Quais são os principais componentes de um modelo de governação sólido para as decisões de investimento em activos?

Uma estrutura de governação sólida para as decisões de investimento em activos baseia-se em alguns componentes essenciais que garantem que as escolhas são estratégicas, transparentes e estão alinhadas com os objectivos de uma organização. Tudo começa com um política de investimento clara - Este processo prepara o terreno, definindo os objectivos, os limites do risco e os critérios de avaliação das potenciais oportunidades. De seguida, um processo de decisão estruturado, O Comité de Investimento, muitas vezes gerido por um comité de investimento, contribui para a responsabilização e supervisão.

Igualmente importantes são gestão de riscos e diligência devida, que envolvem a análise de factores críticos como tendências de mercado, projecções de fluxos de caixa e requisitos regulamentares para minimizar potenciais armadilhas. Por fim, controlo do desempenho e relatórios ligam tudo, oferecendo transparência ao ligar os dados diários dos activos às prioridades organizacionais a longo prazo.

Quando estas componentes - política, estrutura de governação, avaliação do risco e acompanhamento do desempenho - trabalham em conjunto, formam uma base sólida para tomar decisões de investimento bem informadas, responsáveis e com visão de futuro.

Como é que a Oxand Simeo™ ajuda na governação e no planeamento do investimento?

O Oxand Simeo™ equipa as organizações com ferramentas para tomar decisões mais inteligentes e conscientes do risco sobre os seus investimentos em activos. Ao alinhar estratégias de investimento com objectivos organizacionais, requisitos regulamentares e metas de sustentabilidade, garante um processo claro, responsável e eficaz.

Com esta plataforma, os utilizadores podem associar sem problemas os dados diários dos activos aos objectivos de investimento a longo prazo, racionalizar a atribuição de recursos e estabelecer quadros de governação prontos para auditorias. Esta abordagem não só melhora a eficiência da tomada de decisões, como também aumenta a conformidade, proporcionando resultados mais sólidos na gestão de infra-estruturas e activos imobiliários.

Porque é que é essencial alinhar os planos de investimento com os objectivos organizacionais?

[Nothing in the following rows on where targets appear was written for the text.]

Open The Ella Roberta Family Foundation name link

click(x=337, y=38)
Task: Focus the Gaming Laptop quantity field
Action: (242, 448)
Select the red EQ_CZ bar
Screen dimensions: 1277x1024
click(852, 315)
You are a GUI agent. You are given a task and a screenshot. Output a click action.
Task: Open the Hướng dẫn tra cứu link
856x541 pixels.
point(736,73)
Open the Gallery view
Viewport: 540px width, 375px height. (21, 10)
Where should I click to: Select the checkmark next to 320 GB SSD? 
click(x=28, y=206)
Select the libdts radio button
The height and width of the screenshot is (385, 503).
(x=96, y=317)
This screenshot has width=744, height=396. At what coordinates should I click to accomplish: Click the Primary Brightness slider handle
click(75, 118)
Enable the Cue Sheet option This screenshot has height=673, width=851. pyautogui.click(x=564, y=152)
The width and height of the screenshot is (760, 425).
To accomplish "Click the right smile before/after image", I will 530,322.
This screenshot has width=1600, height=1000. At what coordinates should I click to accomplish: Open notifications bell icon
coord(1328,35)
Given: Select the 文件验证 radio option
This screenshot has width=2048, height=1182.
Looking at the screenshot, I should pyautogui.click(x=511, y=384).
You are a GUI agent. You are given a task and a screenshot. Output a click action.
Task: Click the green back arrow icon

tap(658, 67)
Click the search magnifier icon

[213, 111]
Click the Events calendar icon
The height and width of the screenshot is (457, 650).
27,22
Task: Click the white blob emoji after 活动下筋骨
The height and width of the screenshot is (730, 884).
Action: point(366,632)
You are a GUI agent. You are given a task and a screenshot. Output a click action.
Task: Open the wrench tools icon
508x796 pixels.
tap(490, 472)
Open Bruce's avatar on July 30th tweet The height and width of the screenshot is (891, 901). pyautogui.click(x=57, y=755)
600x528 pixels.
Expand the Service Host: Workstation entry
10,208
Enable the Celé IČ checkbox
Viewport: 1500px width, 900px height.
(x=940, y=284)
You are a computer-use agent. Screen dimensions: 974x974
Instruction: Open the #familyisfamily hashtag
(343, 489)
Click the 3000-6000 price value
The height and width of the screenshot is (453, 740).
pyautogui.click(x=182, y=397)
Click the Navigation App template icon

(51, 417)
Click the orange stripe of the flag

Alinhar os planos de investimento com os objectivos de uma empresa garante que cada dólar gasto apoia diretamente a sua missão, prioridades principais e normas de conformidade. Esta estratégia cria uma ligação clara entre as decisões financeiras quotidianas e a visão a longo prazo da organização, promovendo a transparência e a responsabilidade.

Ao associar as decisões de investimento a objectivos-chave, os projectos podem ser avaliados com base na sua contribuição para esses objectivos, nos custos totais do seu ciclo de vida e nos riscos que comportam. Esta abordagem conduz a uma utilização mais inteligente dos recursos, aumenta a confiança das partes interessadas e assegura um melhor alinhamento com as normas regulamentares e esforços de sustentabilidade mais alargados.

No final, este alinhamento ajuda a reduzir o desperdício, diminui os riscos e prepara o terreno para um sucesso sustentado.